Since the winter months, Basics activists conducted door-to-door surveys with residents that outlined the unacceptable living conditions and issues brought on by the negligence of the landlord – Toronto Community Housing Corporation.

• 94% of those surveyed said that building conditions in TCHC housing units in Lawrence Heights are average to poor

• 79% said that TCHC responses to requests for maintenance or repairs is average to poor, including delays and long wait times before problems are fixed (if they ever are)

• Over 50% stated that TCHC and security officials do NOT treat people with respect

• 75% said that they have little say in what goes on in the community

The delayed and unmet repairs, disempowerment and disrespect faced by tenants is also at the heart of the issue on the so called “revitalization”. Several residents present at the meeting reported that TCHC representatives told them that no repairs would be done in Lawrence Heights units there is no value in making repairs to an area that will be demolished in the near future through the “revitalization.”

The meeting also addressed the results of the Regent Park “revitalization” which resulted in displacement of the community, a reduction of 400 subsidized units and possible health hazards (construction debris) for the remaining community. For TCHC to continue to try to tell residents that ‘there is no plan’ and that ‘they will be listened to’ in the face of this sort of information shows that they are simply continuing their record of ignoring tenants and putting tenant needs behind the company agenda.

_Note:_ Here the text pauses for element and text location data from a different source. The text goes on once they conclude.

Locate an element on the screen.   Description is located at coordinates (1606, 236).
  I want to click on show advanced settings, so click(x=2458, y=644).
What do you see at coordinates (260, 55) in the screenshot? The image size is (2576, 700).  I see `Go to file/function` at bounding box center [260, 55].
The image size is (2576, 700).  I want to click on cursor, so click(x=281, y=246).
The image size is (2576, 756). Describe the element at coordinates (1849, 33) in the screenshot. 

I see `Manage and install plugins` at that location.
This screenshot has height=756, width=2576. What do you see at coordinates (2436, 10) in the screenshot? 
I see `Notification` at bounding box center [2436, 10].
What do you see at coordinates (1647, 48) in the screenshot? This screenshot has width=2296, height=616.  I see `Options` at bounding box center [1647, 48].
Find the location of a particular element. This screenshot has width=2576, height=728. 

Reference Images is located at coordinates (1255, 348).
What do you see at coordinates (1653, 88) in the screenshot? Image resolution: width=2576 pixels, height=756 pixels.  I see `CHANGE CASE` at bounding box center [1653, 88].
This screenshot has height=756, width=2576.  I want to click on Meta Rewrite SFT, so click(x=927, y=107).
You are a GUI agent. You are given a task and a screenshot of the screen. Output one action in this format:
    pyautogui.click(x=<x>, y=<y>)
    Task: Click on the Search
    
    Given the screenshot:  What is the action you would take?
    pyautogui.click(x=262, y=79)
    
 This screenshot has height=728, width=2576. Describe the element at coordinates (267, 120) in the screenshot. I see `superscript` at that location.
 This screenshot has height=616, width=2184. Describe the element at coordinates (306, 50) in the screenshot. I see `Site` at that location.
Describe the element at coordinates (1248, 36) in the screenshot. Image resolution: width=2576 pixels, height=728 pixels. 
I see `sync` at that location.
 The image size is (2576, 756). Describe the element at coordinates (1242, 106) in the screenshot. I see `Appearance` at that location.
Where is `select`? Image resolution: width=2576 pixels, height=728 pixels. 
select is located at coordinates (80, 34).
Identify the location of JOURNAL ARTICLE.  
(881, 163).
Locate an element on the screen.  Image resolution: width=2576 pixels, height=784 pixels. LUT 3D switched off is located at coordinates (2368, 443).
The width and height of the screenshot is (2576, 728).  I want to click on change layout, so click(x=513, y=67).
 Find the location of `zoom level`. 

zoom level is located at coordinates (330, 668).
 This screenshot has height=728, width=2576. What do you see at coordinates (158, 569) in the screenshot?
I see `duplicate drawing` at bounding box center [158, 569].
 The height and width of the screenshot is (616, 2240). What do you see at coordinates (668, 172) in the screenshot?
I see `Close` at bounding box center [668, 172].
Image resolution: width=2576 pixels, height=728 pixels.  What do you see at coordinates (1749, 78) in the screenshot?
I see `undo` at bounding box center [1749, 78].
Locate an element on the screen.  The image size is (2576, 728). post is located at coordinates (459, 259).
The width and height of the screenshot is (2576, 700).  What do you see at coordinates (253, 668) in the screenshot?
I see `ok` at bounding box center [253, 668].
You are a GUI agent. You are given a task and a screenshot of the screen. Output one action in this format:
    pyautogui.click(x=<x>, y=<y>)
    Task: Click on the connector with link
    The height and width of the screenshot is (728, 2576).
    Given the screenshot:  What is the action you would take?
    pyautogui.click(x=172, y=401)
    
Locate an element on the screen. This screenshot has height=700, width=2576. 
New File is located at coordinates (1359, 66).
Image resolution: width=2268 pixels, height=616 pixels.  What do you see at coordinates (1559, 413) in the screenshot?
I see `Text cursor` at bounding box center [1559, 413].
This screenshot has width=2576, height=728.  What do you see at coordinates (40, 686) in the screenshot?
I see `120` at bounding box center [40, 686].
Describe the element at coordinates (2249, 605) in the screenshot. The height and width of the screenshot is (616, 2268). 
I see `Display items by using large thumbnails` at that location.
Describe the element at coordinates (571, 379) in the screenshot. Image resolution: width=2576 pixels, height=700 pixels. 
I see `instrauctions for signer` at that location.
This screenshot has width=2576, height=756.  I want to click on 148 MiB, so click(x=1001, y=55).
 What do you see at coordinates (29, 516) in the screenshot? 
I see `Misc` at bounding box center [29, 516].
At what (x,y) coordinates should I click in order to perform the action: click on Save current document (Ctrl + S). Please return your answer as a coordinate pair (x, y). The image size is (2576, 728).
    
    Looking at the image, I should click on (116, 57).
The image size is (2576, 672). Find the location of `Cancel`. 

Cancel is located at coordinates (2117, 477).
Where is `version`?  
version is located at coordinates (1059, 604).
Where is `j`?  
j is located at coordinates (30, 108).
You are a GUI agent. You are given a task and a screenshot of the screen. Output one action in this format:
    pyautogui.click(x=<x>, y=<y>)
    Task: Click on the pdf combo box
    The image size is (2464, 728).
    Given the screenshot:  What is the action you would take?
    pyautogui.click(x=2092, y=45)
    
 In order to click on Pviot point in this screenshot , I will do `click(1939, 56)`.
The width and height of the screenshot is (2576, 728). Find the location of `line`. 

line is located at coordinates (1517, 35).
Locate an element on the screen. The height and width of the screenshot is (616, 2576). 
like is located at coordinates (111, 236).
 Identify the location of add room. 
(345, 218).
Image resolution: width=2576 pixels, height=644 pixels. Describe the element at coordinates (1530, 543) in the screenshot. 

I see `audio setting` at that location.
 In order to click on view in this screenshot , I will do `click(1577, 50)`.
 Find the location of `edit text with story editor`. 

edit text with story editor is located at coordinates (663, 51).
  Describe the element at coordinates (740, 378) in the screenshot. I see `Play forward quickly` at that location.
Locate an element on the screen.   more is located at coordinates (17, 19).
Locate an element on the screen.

Community members at the meeting heard about examples of successful tenants and residents associations in addressing the issues of the community. Community members agreed to move to organize self directed, independent Residents’ Association that is not affiliated with TCHC.

Only with an independent and united body will TCHC residents be able to make improvements to housing conditions, reduce wait times for repairs, demand accountability to residents during the City’s “revitalization” and address issues that the community faces.